The second graph (called the cactus graph throughout the paper) was constructed from a whole genome alignment between the assemblies. First, the repeat-masked PacBio-assemblies of the strains in the strain set were aligned with our Cactus tool [27]. Cactus requires a phylogenetic tree of the strains which was estimated using Mash (version 2.1) [44] and PHYLIP (version 3.695) [45]. Subsequently, we converted the HAL format output file to a variation graph with hal2vg (https://github.com/ComparativeGenomicsToolkit/hal2vg).

#### Genotyping of SVs

Prior to genotyping, we mapped the Illumina short reads of all 12 yeast strains to both graphs using vg map. We measured the fractions of reads mapped with specific properties using vg view and the JSON processor jq. Then, we applied toil-vg call (commit be8b6da) to genotype variants, obtaining a separate genotype set for each of the 11 non-reference strains on both graphs and for each of the two strain sets (in total 11 x 2 x 2 = 44 genotype sets). From the genotype sets, we removed variants smaller than 50 bp and variants with missing or homozygous reference genotypes. To evaluate the filtered genotype sets, we generated a sample graph (i.e. a graph representation of the genotype set) for each genotype set using vg construct and vg mod on the reference assembly S.c. S288C and the genotype set. Subsequently, we mapped short reads from the respective strains to each sample graph using vg map. We mapped the short reads also to an empty sample graph that was generated using vg construct as a graph representation of the linear reference genome. In an effort to restrict our analysis to SV regions, we removed reads that mapped equally well (i.e. with identical mapping quality and percent identity) to all three graphs (the two sample graphs and the empty sample graph) from the analysis. These filtered out reads most likely stem from portions of the strains’ genomes that are identical to the reference strain S.c. S288C. We analyzed the remaining alignments of reads from SV regions with vg view and jq.

## Declarations

### Availability of data and material

The commands used to run the analyses presented in this study are available at github.com/vgteam/sv-genotyping-paper under a MIT license. The version of the code used in this manuscript has been deposited in the following Zenodo repository: https://doi.org/10.5281/ZENODO.3517248[46]. The scripts to generate the manuscript, including figures and tables, are available at github.com/jmonlong/manu-vgsv.

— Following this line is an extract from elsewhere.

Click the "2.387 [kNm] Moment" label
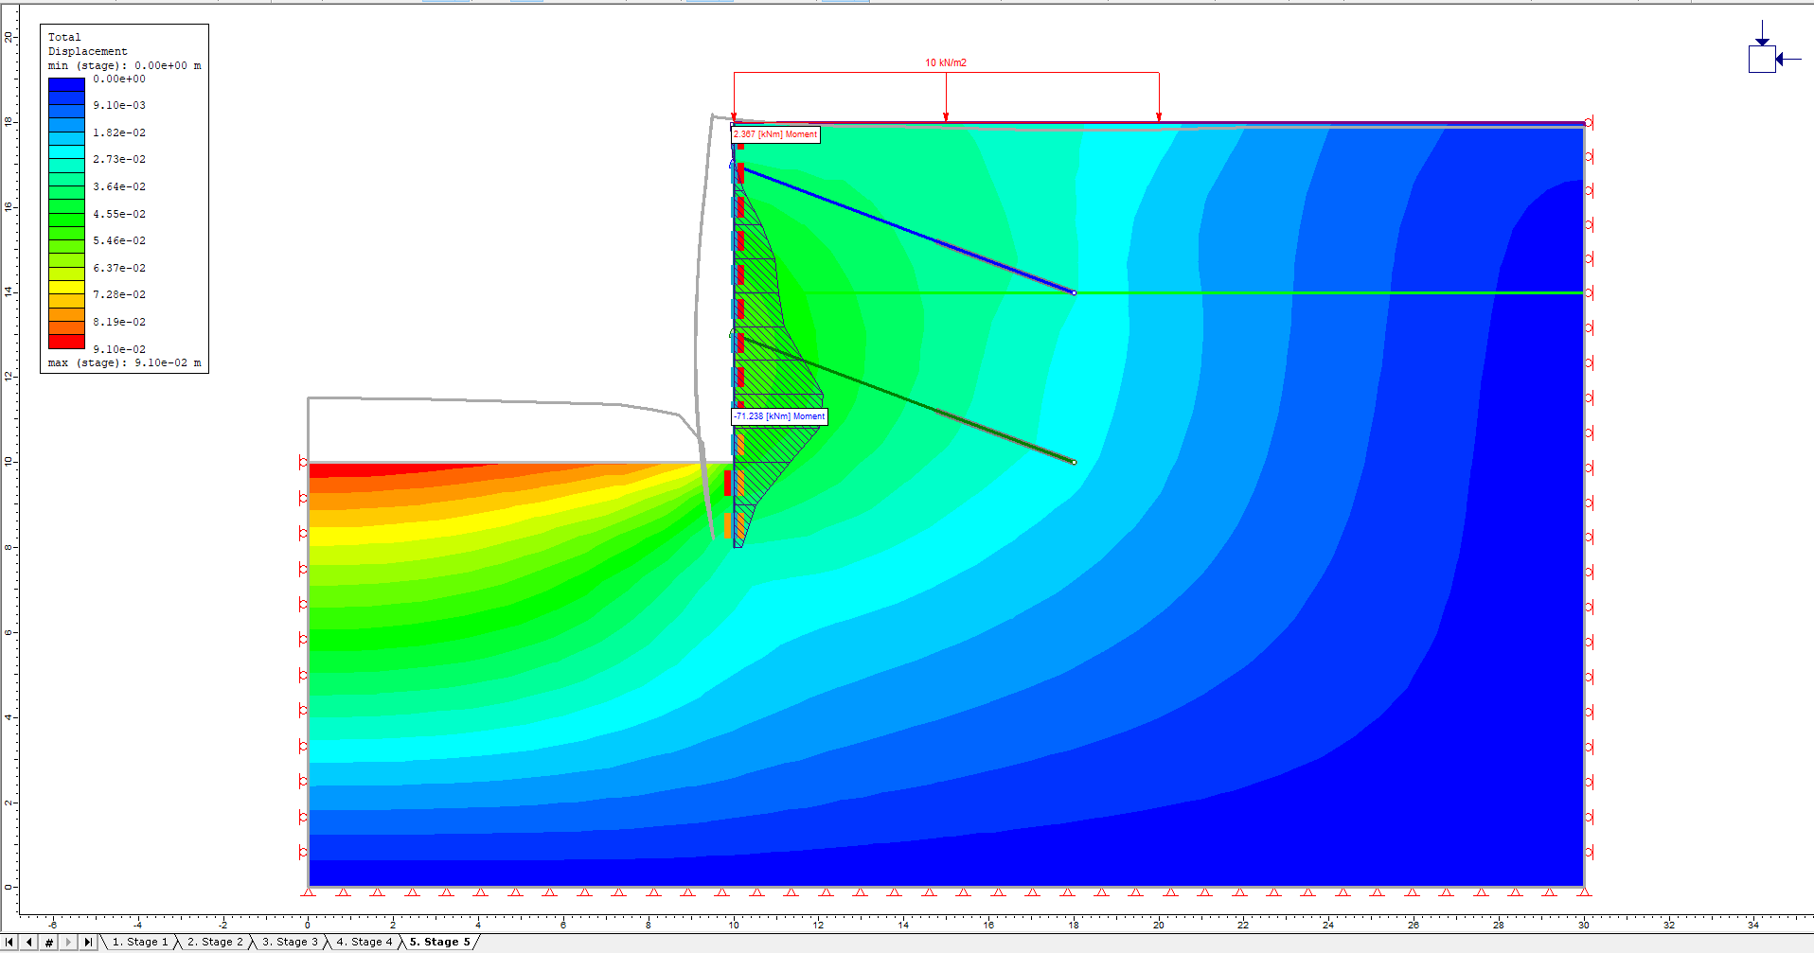 click(x=775, y=134)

The simulated reference sequence and reads were deposited at https://s3-us-west-2.amazonaws.com/human-pangenomics/index.html?prefix=vgsv2019/simulation.

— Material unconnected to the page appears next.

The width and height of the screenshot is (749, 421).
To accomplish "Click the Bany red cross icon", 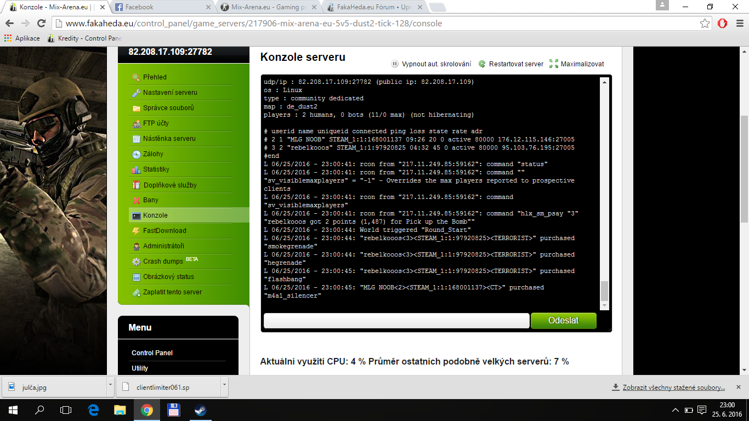I will click(137, 200).
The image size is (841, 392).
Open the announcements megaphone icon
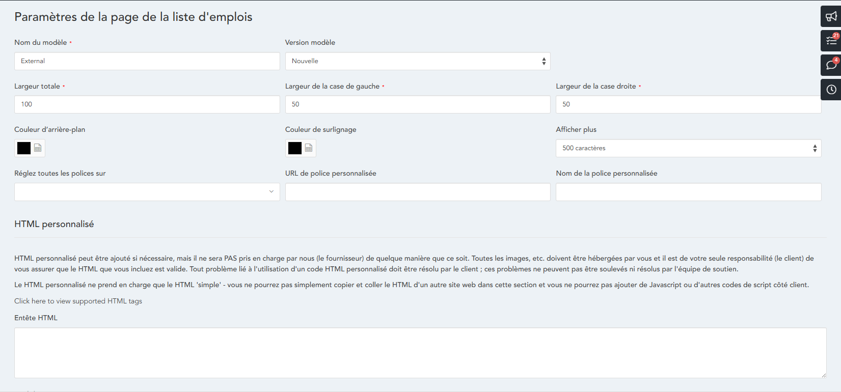831,17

The sequencing data for HG00514, HG00733, and NA19240 was downloaded from SRA: ERR903030, ERR895347, ERR894724.

The haplotype-resolved SVs from the Human Genome Structural Variation Consortium[22] were deposited on the GitHub repository[46]: https://github.com/vgteam/sv-genotyping-paper/tree/master/human/hgsvc. The simulated reads for HG00514 using the HGSVC genotypes were deposited at https://s3-us-west-2.amazonaws.com/human-pangenomics/index.html?prefix=vgsv2019/sim-HG00514-30x.fq.gz.

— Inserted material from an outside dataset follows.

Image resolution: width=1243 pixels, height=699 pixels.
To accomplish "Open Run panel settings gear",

The Genome in a bottle catalog[23] was downloaded from ftp://ftp-trace.ncbi.nlm.nih.gov/giab/ftp/data/AshkenazimTrio/analysis/NIST_UnionSVs_12122017/svanalyzer_union_171212_v0.5.0_annotated.vcf.gz. Sequencing data for HG002 came from ftp://ftp-trace.ncbi.nlm.nih.gov/giab/ftp/data/AshkenazimTrio/HG002_NA24385_son/NIST_HiSeq_HG002_Homogeneity-10953946/NHGRI_Illumina300X_AJtrio_novoalign_bams/HG002.hs37d5.300x.bam.

The SV catalog from Audano et al.[5] was prepared from http://ftp.1000genomes.ebi.ac.uk/vol1/ftp/data_collections/hgsv_sv_discovery/working/20181025_EEE_SV-Pop_1/VariantCalls_EEE_SV-Pop_1/EEE_SV-Pop_1.ALL.sites.20181204.vcf.gz.

The genotype predictions for each method benchmarked are available at https://s3-us-west-2.amazonaws.com/human-pangenomics/index.html?prefix=vgsv2019/vcfs/

### Competing interests

The authors declare that they have no competing interests.

Not applicable.

### Funding

Research reported in this publication was supported by the National Human Genome Research Institute of the National Institutes of Health under Award Number U54HG007990 and U01HL137183. This publication was supported by a Subagreement from European Molecular Biology Laboratory with funds provided by Agreement No. 2U41HG007234 from National Institute of Health, NHGRI. Its contents are solely the responsibility of the authors and do not necessarily represent the official views of National Institute of Health, NHGRI or European Molecular Biology Laboratory. The research was made possible by the generous financial support of the W.M. Keck Foundation (DT06172015).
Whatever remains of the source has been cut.